SOURCE DATA:
+===+
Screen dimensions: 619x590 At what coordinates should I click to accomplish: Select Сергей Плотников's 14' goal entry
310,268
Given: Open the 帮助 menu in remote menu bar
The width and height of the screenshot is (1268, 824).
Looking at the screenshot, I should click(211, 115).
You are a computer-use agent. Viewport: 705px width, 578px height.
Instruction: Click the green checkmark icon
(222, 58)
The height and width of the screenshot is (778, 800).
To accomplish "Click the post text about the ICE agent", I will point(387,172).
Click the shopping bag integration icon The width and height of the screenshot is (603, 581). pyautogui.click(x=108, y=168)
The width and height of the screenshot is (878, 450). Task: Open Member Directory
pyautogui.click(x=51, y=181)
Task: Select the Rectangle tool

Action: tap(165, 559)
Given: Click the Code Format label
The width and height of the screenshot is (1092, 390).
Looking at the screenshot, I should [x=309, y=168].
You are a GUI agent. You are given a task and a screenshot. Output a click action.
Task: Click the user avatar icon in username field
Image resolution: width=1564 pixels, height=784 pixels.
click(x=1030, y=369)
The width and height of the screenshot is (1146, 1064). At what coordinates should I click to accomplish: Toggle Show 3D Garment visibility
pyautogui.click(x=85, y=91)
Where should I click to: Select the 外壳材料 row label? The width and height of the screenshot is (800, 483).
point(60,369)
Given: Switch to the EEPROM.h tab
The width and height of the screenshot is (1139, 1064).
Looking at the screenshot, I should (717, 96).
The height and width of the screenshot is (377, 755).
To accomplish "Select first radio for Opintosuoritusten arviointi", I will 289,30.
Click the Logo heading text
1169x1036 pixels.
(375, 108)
+===+
PROBLEM STATEMENT:
All that is wanted is the line with "The width and height of the screenshot is (878, 450)." and every later line in the entries, reproduced exactly.

RESULT OF THIS EXERCISE:
The width and height of the screenshot is (878, 450). Task: Open Member Directory
pyautogui.click(x=51, y=181)
Task: Select the Rectangle tool

Action: tap(165, 559)
Given: Click the Code Format label
The width and height of the screenshot is (1092, 390).
Looking at the screenshot, I should [x=309, y=168].
You are a GUI agent. You are given a task and a screenshot. Output a click action.
Task: Click the user avatar icon in username field
Image resolution: width=1564 pixels, height=784 pixels.
click(x=1030, y=369)
The width and height of the screenshot is (1146, 1064). At what coordinates should I click to accomplish: Toggle Show 3D Garment visibility
pyautogui.click(x=85, y=91)
Where should I click to: Select the 外壳材料 row label? The width and height of the screenshot is (800, 483).
point(60,369)
Given: Switch to the EEPROM.h tab
The width and height of the screenshot is (1139, 1064).
Looking at the screenshot, I should (717, 96).
The height and width of the screenshot is (377, 755).
To accomplish "Select first radio for Opintosuoritusten arviointi", I will 289,30.
Click the Logo heading text
1169x1036 pixels.
(375, 108)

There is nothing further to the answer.